Drug companies: No bad news!

Nov. 10

An investigation recently published in the JOURNAL OF THE AMERICAN MEDICAL ASSOCIATION has reached the shocking conclusion that studies funded by drug manufacturers are nearly always full of good news. According to the article, which analyzed 20 studies funded by drug manufactures and 24 funded by non-profit groups, only 5 percent of the company-sponsored studies reached negative conclusions. In contrast, nearly 40 percent of the non-profit studies, which were analyzing the same six new cancer treatments, reached negative conclusions. Of the company researchers, 30 percent were found to put a positive spin on their own negative or neutral data.

While the investigation was unable to document specific instances of bias, it suggested some possible reasons for the wide disparity between studies funded by the manufacturer of a drug, and those conducted by independent, non-profit sponsored investigators. They found that companies tend to discontinue funding for studies which show disappointing results early on. An additional obstacle are medical journals, which were found to have a general bias toward publishing studies with positive results. “Regardless of funding source, studies with unfavorable preliminary evidence are less likely to be completed, less likely to be submitted for peer review, and, once submitted, less likely to be published.” Finally, the authors suggest that company researchers may have an “unconscious bias” due to their dependence on companies for funding and travel perks, as well as a personal financial stake (i.e. they own stock) in the success of a particular drug in the marketplace.



The few, the proud … the convicts

Nov. 9

Facing an acute manpower shortage, the British army is trying just about everything to lure new recruits into service. Having already waged a campaign to sign up homeless people, the army is now turning to the prison system to try and recruit young criminal offenders.

The rationale behind admitting prisoners into the army? It seems that convicts are about the only people left in Britain who might find military service appealing. Thanks in large part to a healthy economy, and a general distaste for the unceasing nature of contemporary military operations, ordinary civilians just aren’t interested in putting their lives at risk in combat anymore.

“We have lost the appetitle for killing,” said Christopher Coker of the London School of Economics. “We have certainly lost a cause for which we would be prepared to die.”

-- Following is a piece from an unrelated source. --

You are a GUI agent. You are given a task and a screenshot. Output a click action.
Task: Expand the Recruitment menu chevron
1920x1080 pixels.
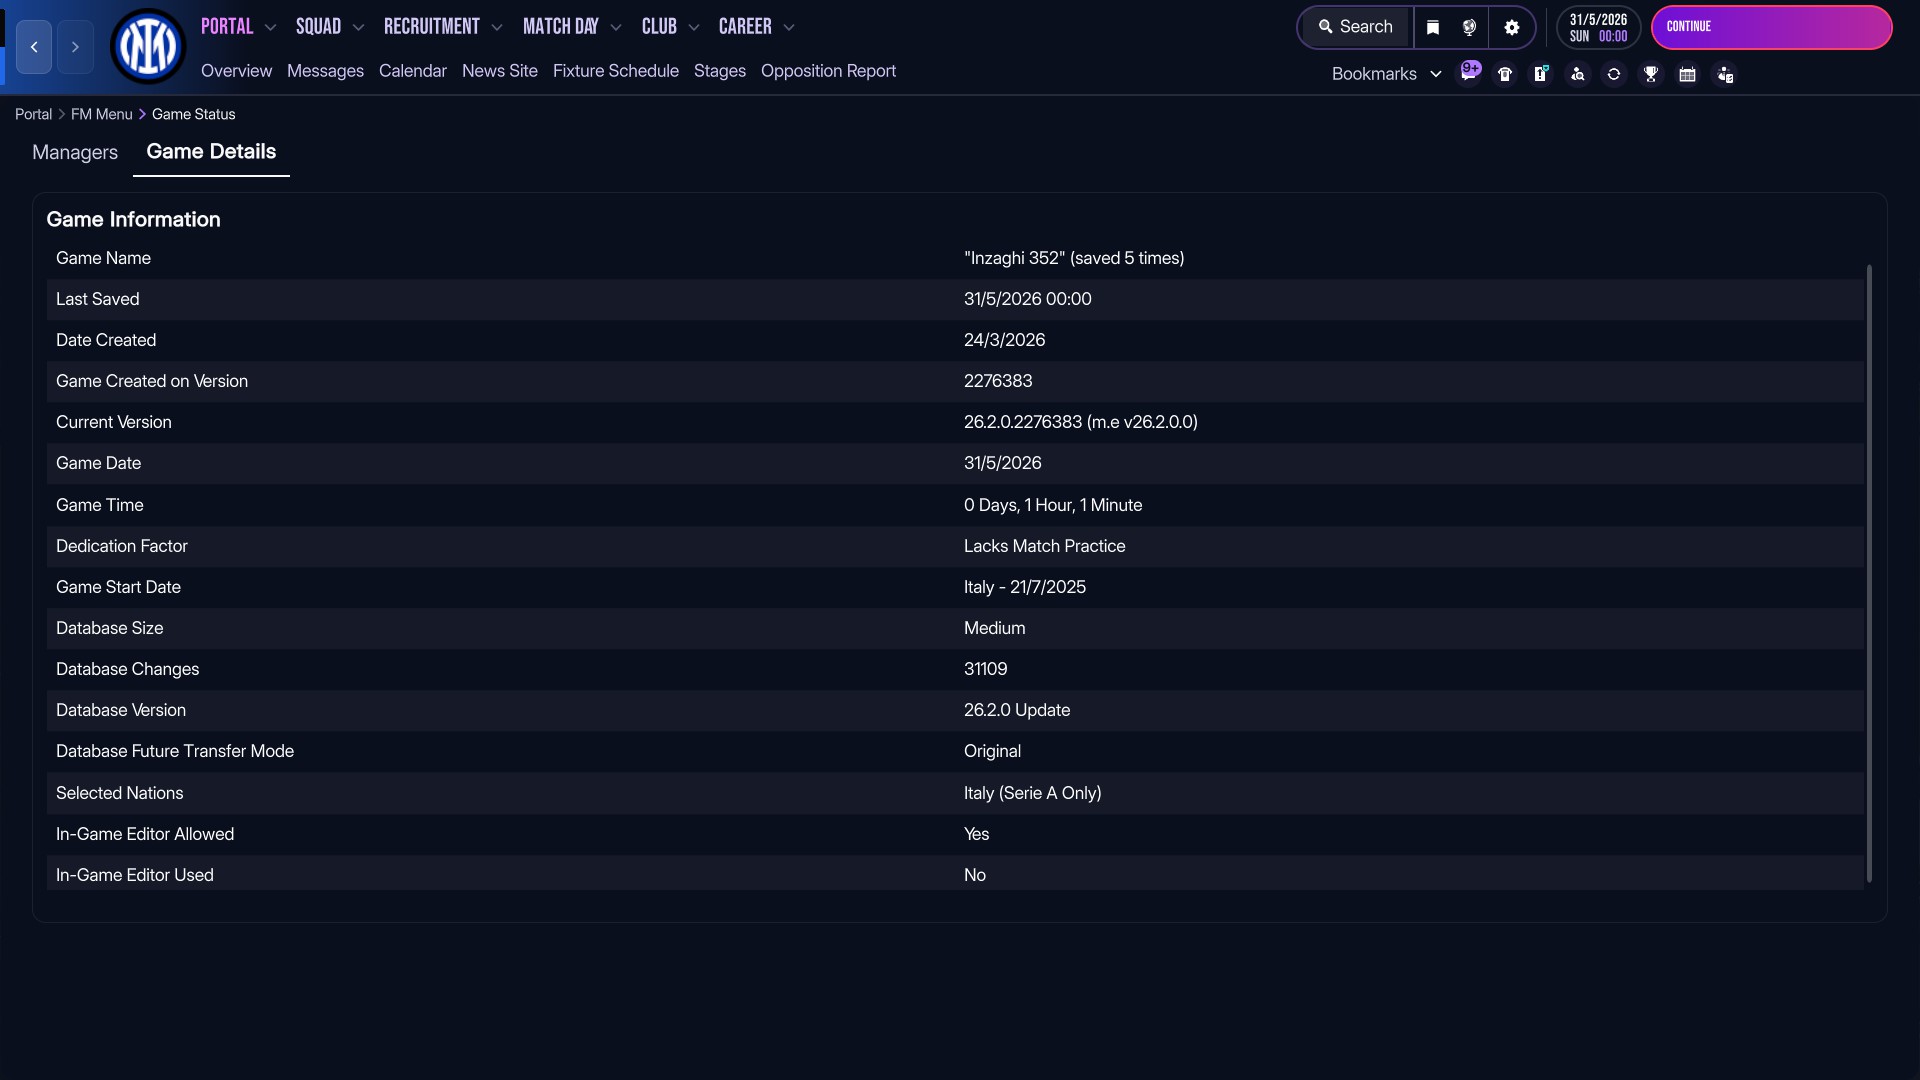coord(497,28)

http://www.newsunlimited.co.uk …


Guatemala may get killer president

Nov. 8

Ahead in the voting in Guatemala’s presidential elections, Alfonso Portillo stands to become an appropriate, if frighteningly familiar figurehead for a political party which has a ignominous, genocidal history.

Portillo has admitted to a double murder (he says it was in self-defense) which occurred 17 years ago, and has stopped just short of bragging about the accomplishment in his campaign, according to the WASHINGTON POST. Portillo represents the Guatemalan Republican Front (FRG), the party which is headed by Efrain Rios Montt, who helped with the military crackdown which led 36 years of bloodshead. As many as 200,000 were killed or “disappeared” in the civil war which theoretically ended in 1996. The US government was complicit in that coup and the resulting brutality, according to recently declassified government documents.